Mometasone furoate degradation and metabolism in human biological fluids and tissues.

The in vitro metabolic and non-metabolic degradation kinetics of mometasone furoate (MF) was investigated in selected human biological fluids and subcellular fractions of tissues. Qualitative and quantitative differences in transformation profiles of MF were observed among human biological media. Degradation was the major event in plasma and urine with four new degradation products identified; A: 21-chloro-17alpha-hydroxy-16alpha-methyl-9beta,11beta-oxidopregna-1,4-diene-3,20-dione 17-(2-furoate), B: 9alpha,21beta-dichloro-11beta,21alpha-dihydroxy-16alpha-methylpregna-1,4,17,20-tetraen-3-one 21-(2-furoate), C: 21beta-chloro-21alpha-hydroxy-16alpha-methyl-9beta,11beta-oxidopregna-1,4,17,20-tetraen-3-one 21-(2-furoate), and D: 21-chloro-17alpha-hydroxy-16alpha-methyl-9beta,11beta-oxidopregna-1,4-diene-3,20-dione.
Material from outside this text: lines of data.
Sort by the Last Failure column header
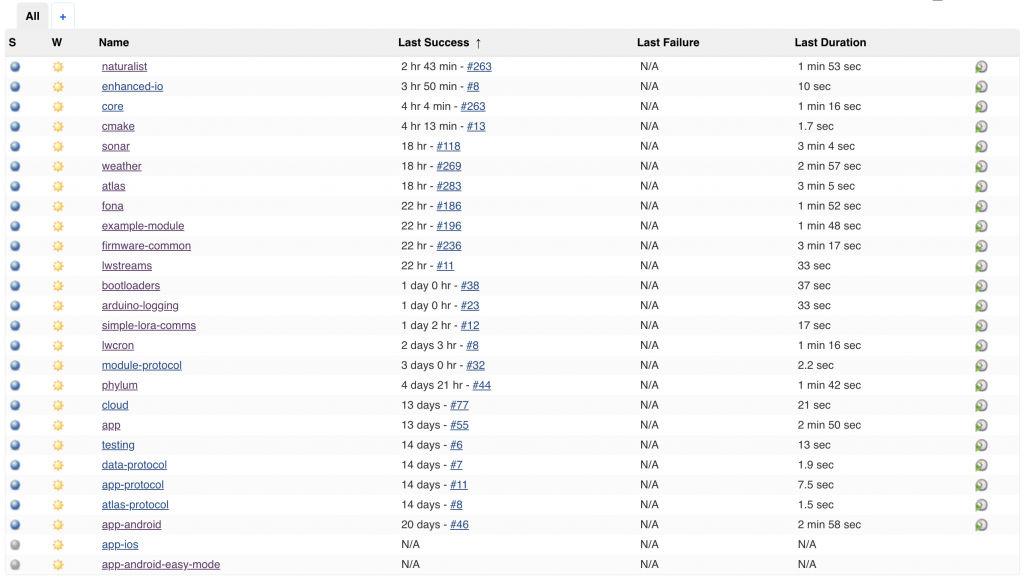 click(x=668, y=43)
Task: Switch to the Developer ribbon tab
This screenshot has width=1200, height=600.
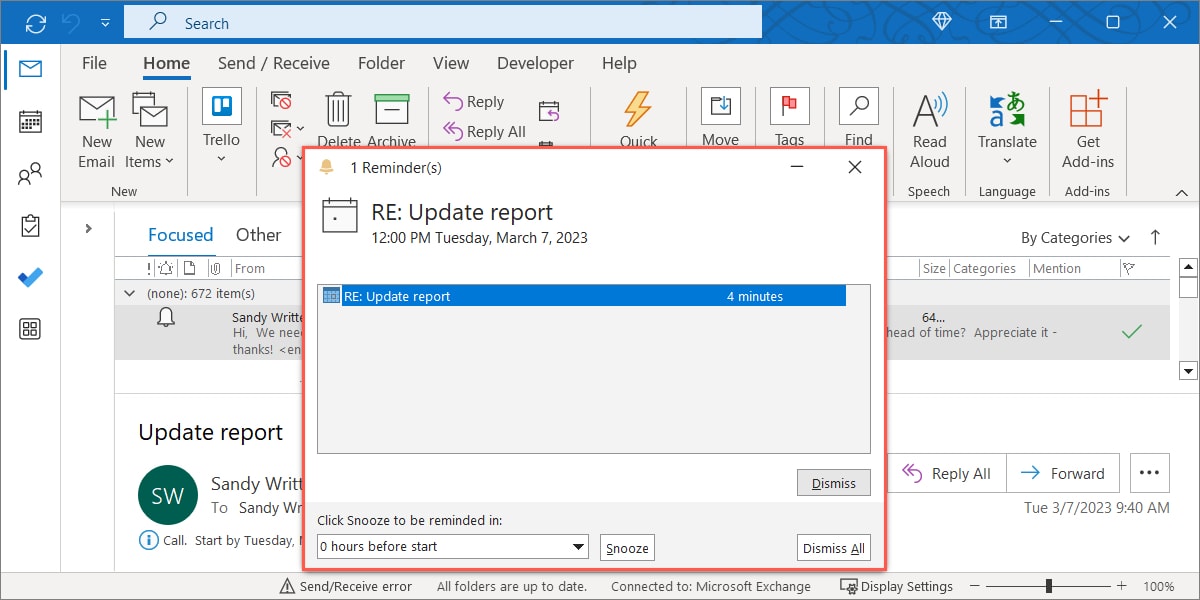Action: (x=535, y=62)
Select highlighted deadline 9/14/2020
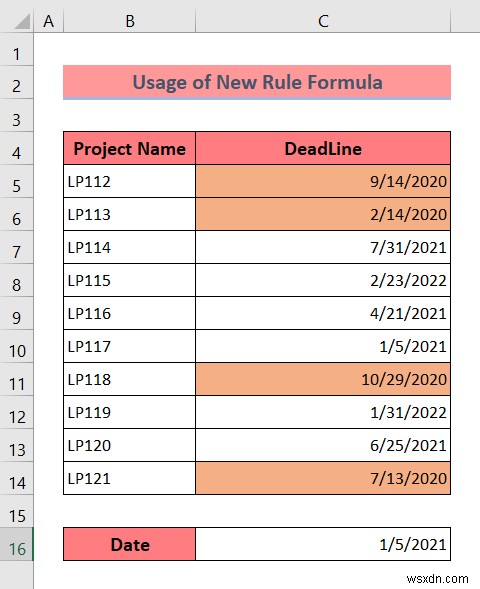Image resolution: width=480 pixels, height=589 pixels. 323,181
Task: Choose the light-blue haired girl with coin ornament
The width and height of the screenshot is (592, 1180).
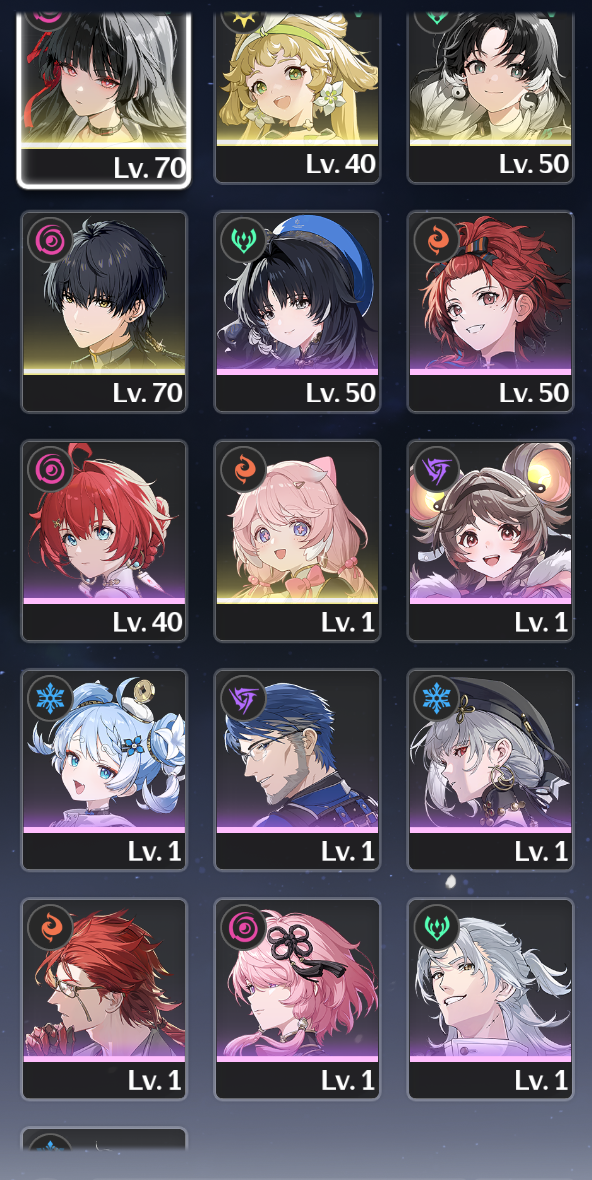Action: [x=104, y=770]
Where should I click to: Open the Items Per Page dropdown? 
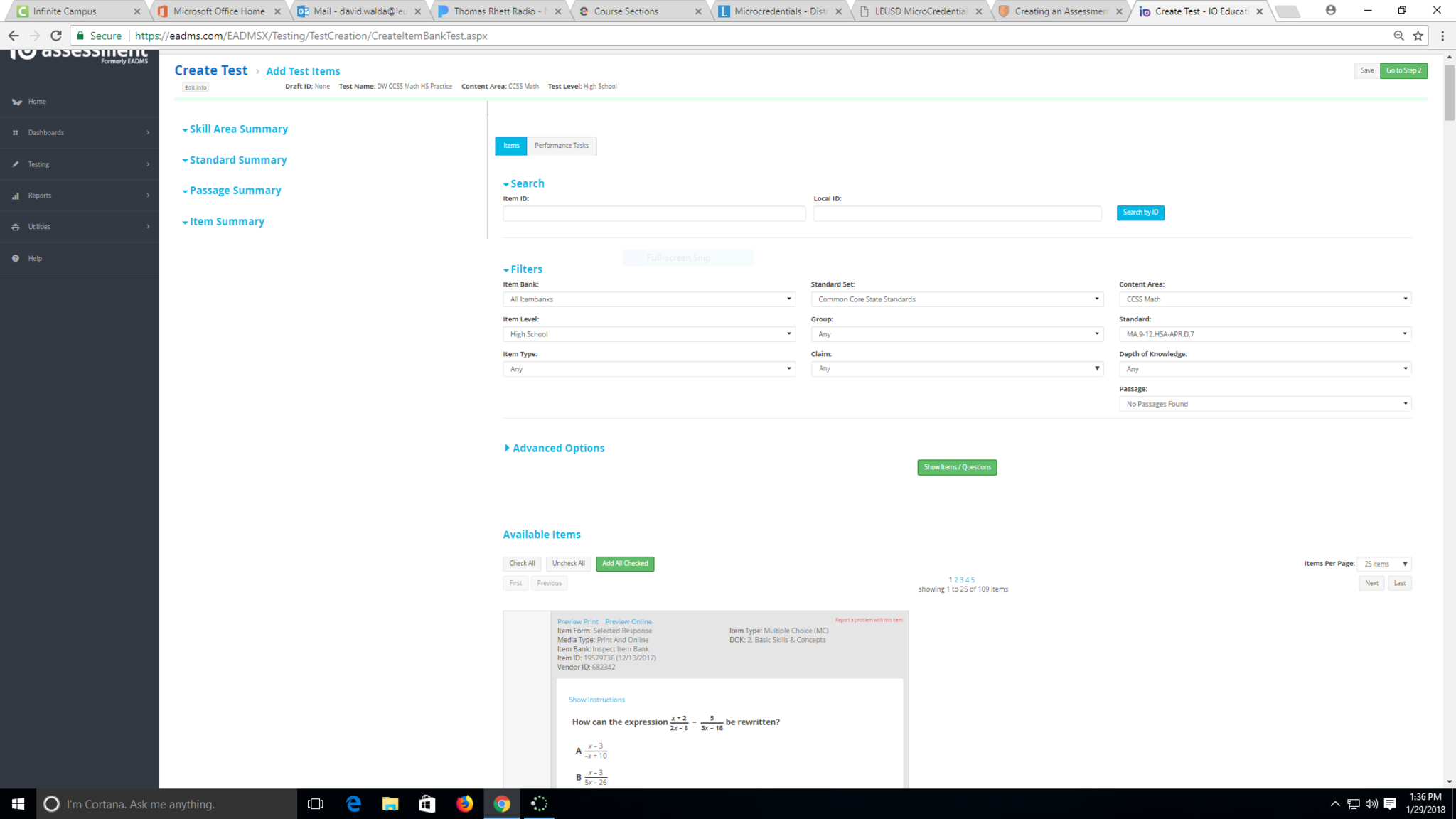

A, B and C were predominant and D was minor in plasma while A and C were predominant in urine. Hydrolysis of the 17-ester bond of MF was not a major event in plasma. The turnover of MF in plasma was faster than that in phosphate buffers of pH 7.4. Metabolism of MF occurred primarily and rapidly in liver, appreciably in intestine, but negligibly in in vitro lung tissue. While 6beta-hydroxylation was a major metabolic pathway for MF in microsomes of both human liver and intestine, other parallel and subsequent metabolism pathways could also be involved. If these degradation and metabolic products are also formed and active in humans in vivo, both MF and its 'active' products need to be taken into account when determining the systemic bioavailability of MF and in establishing concentration-effect relationships with this drug.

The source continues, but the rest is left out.